Homer Does Barcelona

Bellas Flores, Belle Fleurs, Bei Fiori, Schöne Blumen, Piękne Kwiaty & Beautiful Flowers to you all. Yes, I can now speak six languages fluently. Seven if you include taking rubbish.

It’s been a busy few months since left the city of Leeds and moved to Barcelona. So, what’s happened to me since I left? Well, upon arrival I had to sort out a home and all the relevant accounts, finding a nice place was hard. I must have seen thirty odd apartments the first couple of weeks. Eventually I found a sexy pad with all mod cons unfortunately the landlord turned out to be a proper peanut. And he was short! And Spanish!! Well he was tight, so tight in fact he used to come round every day to watch the TV and use the phone!

Anyhow, he wasn’t declaring anything (taxwise) therefore would not let us register anything at the address, it was like been an immigrant, what’s more the doors which he passed off as stairs & cupboards upon viewing the apartment turned out to be two more bedrooms! That meant there were 6 people living there, all foreign or derivatives thereof. This was too many, especially with only one bathroom and kitchen to go round. With it been rather unsociable too, the apartment filled the full floor of a building so normally you would just bump into people in the corridor occasionally, as people were constantly leaving however you didn’t get to know any of them. Didn’t feel very homely at all, more like a motel. What’s more none of them spoke English either, or so I thought. There was a Venezuelan guy living there, he had only grunted at me for the first 2 months. Then, suddenly, a couple of days before I left he wanders into the kitchen and says “I hear your leaving” in perfect English. I nearly fell over!!!

I had to stay in that apartment for the first couple of months, the agency handling my contact messed up the payments, I didn’t get anything for the first 10 weeks so I had to spend every night freelancing. Kinda pee’d on my parade having to work all the time still but at least I was working in the sun which made things much better. But, I did need to find a new home, I was getting bored with the lack of banter, my Spanish conversation is limited, “Hello. Where are you from? Where do you work? Do you like eggs? Oh, I like eggs too!“. Thrilling stuff. What’s more, my jokes don’t seem to go down very well in Spanish. Not that they really go down that well in English either but at least I usually get a few groans.

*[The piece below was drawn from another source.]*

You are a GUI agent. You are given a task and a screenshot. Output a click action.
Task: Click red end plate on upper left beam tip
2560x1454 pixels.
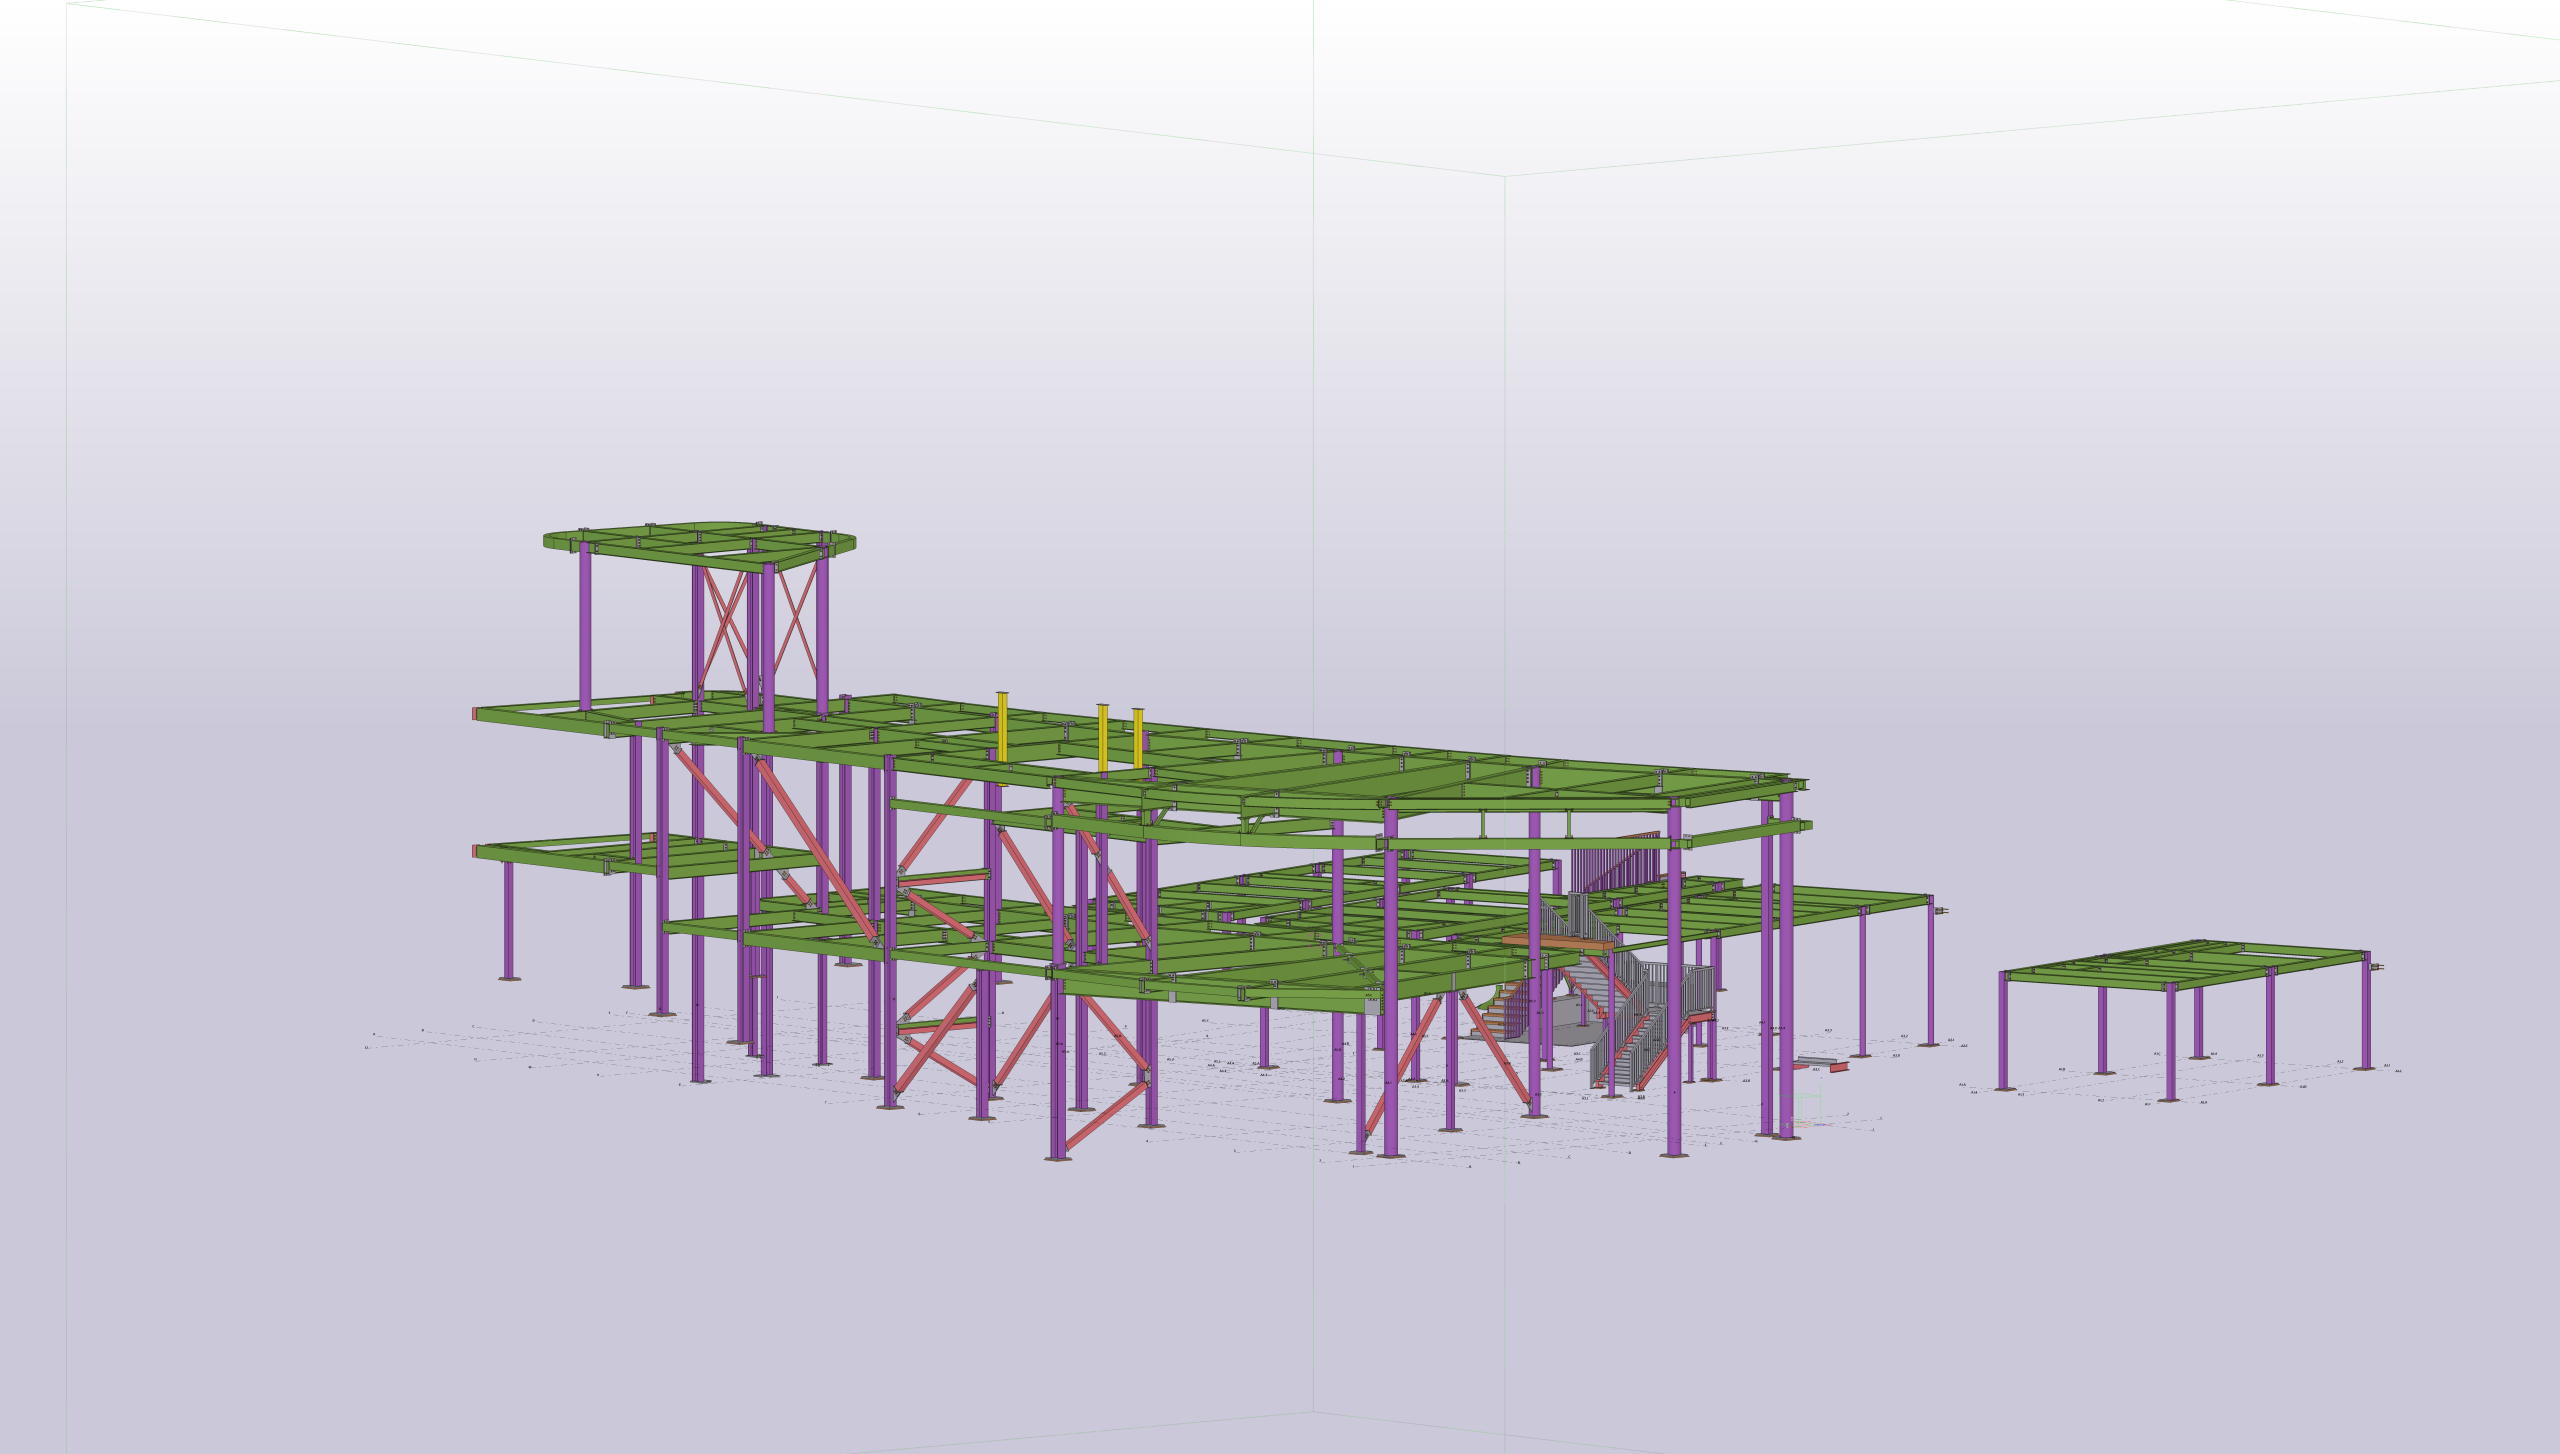coord(475,714)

So, finally I had been paid. It was time to make my exit from the big brother house. I went to the local hardware store and bought a spade, 21 metres of sturdy rope, a large bag of arsenic and 2 rubber ducks… Hang on. Sorry, that’s a different story.

Well, to cut a long story into a not-so-long story I had to be a little devious so as not to loose my bond to the tight short man. Knowing he was on the fiddle I told him my boss needs receipts for all my expenses. He told me I had to leave. Hehee, the fool. Then he tried to charge me for a cleaning lady which didn’t exist and days that I wasn’t there. But he eventually gave me everything back in a huff as I’d sneakily written instructions in Spanish about how I had to submit any losses to accounts to reclaim them and the solicitors then handle it. So I won! Hahaa, it’s like they say, you’ve gotta get up pretty early in the morning to do a milk round!

So I’m now living in a nice place, no so swanky but got cool housemates so it’s much better.

Work wise. I’m at an Interflora-type company called FloraQueen helping make the website look less 1980’s. I’m supposed to be learning to be more European and less British, I say what old chap! It’s run by a tight Israeli who thinks he knows everything but would actually suit a name like Mr. Offenrong, so it’s about as organised as a bag of sand.

I’m running late so I’ll tell ya all about the fun, frolics and fondling that’s happened in the next chapter.